## Supplied passage
——

Regional Haze Rules 

 

In 2005, the EPA finalized amendments to its Regional Haze Rules that require the installation and operation of emission controls, known as best available retrofit technology (BART), for industrial facilities emitting air pollutants that reduce visibility in certain national parks and wilderness areas throughout the U.S. Certain NVE generating facilities are subject to BART requirements. Pursuant to the EPA's Regional Haze Rules, individual states were required to identify the facilities located in their states that will have to reduce sulfur dioxide (SO2), nitrogen oxide (NOx) and particulate matter emissions under BART and then set emissions limits for those facilities.

 

In June 2011, the EPA published in the Federal Register its proposal to approve Nevada's State Implementation Plan (SIP) implementing the Regional Haze Rules for affected units in the State of Nevada, which includes units at our Reid Gardner, Tracy and Ft. Churchill Generating Stations. However, in March 2012, the EPA approved Nevada's SIP as it pertains to all affected units and emissions, except for NOx controls at Units 1-3 at the Reid Gardner Generating Station. The specified compliance date for this action, which includes the affected Tracy and Ft. Churchill Generating Station units, is January 1, 2015. In that same March 2012 Federal Register notice, the EPA stated that it intended to make a BART determination on those Reid Gardner Generating Station Units at a later date. In August 2012, the EPA published its final determination for NOx BART controls for the Reid Gardner Generating Station Units 1-3, approving and rejecting certain components of Nevada's SIP. For the limited portions of Nevada's SIP that EPA rejected, it put in place a Federal Implementation Plan (FIP) that will remain enforceable until such time as Nevada submits a revised SIP to address the concerns the EPA noted in its August 2012 Federal Register notice. Within the August 2012 notice, the EPA approved Nevada's determination in its SIP that the installation of selective non-catalytic reduction technology (SNCR) represented BART for purposes of compliance with the Regional Haze Rule, with a specified compliance date of January 1, 2015. On October 19, 2012, NPC submitted to EPA a Petition for Reconsideration of the August 2012 final rule requesting EPA to reconsider the compliance deadline so that it be set no earlier than June 30, 2016, which would match the modified compliance data put forward by the State of Nevada.  The modified State's compliance date of 2016 also applies to SPPC. Since filing of the Petition for Reconsideration, NPC has participated in various discussions with EPA regarding the compliance date.  A final decision from EPA on the Petition for Reconsideration remains pending.

——

## Set tasks
1. According to the Regional Haze Rules passage, on what date did NPC submit its Petition for Reconsideration to the EPA?
2. Pick up the Regional Haze Rules passage after its final sentence and write the paragraph that comes next.

## Information shown
——

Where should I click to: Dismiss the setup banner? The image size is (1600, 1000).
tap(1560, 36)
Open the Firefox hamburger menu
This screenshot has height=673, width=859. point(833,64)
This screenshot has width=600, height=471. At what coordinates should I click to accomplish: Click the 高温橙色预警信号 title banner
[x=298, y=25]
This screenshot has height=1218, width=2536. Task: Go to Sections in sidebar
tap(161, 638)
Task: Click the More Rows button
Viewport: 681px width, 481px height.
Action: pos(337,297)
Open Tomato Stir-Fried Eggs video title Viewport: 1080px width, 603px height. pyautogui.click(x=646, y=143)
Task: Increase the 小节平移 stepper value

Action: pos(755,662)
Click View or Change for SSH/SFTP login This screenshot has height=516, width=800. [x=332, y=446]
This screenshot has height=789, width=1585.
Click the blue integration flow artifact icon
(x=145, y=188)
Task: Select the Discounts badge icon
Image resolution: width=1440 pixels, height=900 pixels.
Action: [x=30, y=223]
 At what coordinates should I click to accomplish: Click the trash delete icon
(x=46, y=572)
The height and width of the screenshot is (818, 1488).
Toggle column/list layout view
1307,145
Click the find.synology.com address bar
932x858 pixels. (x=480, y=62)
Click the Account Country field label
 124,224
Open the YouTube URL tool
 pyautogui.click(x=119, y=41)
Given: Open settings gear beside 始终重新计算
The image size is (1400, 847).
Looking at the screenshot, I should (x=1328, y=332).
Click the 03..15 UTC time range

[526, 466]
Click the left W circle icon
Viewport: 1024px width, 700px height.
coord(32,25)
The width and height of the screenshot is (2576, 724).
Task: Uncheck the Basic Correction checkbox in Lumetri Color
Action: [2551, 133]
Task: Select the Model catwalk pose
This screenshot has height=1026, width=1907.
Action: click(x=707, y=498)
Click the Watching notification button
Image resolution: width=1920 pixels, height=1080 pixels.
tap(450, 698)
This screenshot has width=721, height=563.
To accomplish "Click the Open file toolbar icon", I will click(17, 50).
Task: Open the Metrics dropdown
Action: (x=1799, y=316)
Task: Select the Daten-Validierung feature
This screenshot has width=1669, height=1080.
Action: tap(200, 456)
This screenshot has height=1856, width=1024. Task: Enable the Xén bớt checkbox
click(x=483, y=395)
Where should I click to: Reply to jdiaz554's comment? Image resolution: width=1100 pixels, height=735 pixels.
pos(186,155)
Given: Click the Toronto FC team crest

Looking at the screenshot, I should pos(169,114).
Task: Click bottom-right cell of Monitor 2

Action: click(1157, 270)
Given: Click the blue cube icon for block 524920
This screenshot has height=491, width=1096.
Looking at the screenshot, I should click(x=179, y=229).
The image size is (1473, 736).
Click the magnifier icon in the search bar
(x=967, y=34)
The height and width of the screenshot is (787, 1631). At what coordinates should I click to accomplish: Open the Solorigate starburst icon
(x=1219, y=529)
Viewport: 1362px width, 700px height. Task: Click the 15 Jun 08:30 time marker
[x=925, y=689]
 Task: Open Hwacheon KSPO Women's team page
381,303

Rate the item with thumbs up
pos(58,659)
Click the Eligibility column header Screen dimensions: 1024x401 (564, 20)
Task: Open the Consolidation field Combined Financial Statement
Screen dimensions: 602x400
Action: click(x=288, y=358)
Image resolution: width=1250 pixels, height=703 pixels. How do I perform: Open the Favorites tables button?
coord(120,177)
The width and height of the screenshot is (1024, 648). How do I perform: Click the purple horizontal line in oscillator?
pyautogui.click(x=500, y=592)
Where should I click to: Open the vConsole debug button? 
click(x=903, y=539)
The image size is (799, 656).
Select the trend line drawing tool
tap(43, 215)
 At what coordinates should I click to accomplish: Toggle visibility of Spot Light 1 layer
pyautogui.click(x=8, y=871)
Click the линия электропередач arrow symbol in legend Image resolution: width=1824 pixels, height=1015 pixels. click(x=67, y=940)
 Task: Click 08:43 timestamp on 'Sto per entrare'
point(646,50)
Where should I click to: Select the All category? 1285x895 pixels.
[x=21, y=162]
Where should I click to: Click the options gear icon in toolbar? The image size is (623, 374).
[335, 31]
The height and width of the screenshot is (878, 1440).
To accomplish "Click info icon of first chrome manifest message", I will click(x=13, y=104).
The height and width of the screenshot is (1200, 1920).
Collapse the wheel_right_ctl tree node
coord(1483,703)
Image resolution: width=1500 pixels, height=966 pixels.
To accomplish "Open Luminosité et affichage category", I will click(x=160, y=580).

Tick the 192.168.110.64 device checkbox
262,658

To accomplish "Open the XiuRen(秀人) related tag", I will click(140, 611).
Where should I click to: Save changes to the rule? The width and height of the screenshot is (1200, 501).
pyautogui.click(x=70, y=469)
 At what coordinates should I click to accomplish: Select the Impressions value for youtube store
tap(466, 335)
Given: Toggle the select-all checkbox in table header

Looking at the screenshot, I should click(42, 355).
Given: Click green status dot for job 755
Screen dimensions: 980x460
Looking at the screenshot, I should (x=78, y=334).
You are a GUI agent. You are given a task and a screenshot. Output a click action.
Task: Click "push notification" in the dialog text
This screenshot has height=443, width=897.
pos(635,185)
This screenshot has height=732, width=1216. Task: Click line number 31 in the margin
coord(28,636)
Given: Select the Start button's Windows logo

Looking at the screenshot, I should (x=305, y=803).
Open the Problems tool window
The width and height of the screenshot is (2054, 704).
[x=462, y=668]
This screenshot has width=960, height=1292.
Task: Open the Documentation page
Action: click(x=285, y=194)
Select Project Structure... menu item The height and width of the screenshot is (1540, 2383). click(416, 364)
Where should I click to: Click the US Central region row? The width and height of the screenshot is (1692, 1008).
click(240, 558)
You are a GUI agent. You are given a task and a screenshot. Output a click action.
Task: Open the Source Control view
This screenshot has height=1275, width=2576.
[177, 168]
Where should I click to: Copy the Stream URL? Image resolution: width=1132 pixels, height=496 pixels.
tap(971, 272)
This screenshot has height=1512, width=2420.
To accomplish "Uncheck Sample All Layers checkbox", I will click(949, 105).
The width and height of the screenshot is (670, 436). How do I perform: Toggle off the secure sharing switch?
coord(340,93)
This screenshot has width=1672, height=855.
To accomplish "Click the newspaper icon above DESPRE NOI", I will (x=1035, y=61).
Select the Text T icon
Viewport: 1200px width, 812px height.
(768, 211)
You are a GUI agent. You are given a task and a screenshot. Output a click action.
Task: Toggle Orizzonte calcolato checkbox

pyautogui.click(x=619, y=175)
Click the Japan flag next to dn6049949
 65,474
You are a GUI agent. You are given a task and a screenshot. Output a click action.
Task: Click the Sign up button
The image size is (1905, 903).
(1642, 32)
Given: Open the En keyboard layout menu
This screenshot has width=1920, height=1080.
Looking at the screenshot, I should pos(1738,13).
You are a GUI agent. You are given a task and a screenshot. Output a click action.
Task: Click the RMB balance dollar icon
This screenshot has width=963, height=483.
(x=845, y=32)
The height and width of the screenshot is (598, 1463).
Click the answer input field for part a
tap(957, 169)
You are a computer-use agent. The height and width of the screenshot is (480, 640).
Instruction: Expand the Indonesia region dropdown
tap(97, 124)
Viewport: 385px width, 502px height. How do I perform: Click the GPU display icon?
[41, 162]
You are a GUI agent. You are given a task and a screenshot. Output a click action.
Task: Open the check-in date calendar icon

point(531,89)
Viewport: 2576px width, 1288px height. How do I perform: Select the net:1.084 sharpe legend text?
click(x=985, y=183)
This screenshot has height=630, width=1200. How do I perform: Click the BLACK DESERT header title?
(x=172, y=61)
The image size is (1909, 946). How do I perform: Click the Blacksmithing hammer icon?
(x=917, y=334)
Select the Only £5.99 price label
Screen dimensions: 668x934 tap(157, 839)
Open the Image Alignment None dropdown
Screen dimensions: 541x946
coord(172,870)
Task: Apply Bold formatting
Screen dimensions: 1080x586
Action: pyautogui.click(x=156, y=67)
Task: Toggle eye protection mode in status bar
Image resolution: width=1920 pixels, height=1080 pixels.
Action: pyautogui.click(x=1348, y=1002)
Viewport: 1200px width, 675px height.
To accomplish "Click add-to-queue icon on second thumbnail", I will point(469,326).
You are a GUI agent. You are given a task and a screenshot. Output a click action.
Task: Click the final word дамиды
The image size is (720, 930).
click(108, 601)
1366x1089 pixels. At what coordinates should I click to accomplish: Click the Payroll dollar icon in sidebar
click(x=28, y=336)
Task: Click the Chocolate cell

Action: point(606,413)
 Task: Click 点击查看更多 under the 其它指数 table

——

## The answers
1. October 19, 2012

2.
NVE continues to work toward finalizing the retrofit designs for the affected BART units. NVE filed and has already received approval from the PUCN to retire Tracy Generating Station Units 1 and 2, and install retrofit controls on Tracy Generating Station Unit 3 and Ft. Churchill Generating Station Units 1 and 2. NVE intends to also file with the PUCN the request to install SNCRs on Reid Gardner Generating Station Units 1, 2 & 3. Compliance with the Regional Haze Rules are estimated to cost approximately $77.1 million, excluding AFUDC, over the next several years; however, these costs are preliminary and subject to change based on final engineering analysis and retirement of generating station units. NVE expects that costs incurred to comply with the Regional Haze Rules would be capitalized and recovered through the Utilities' regulatory proceedings similar to other environmental compliance requirements.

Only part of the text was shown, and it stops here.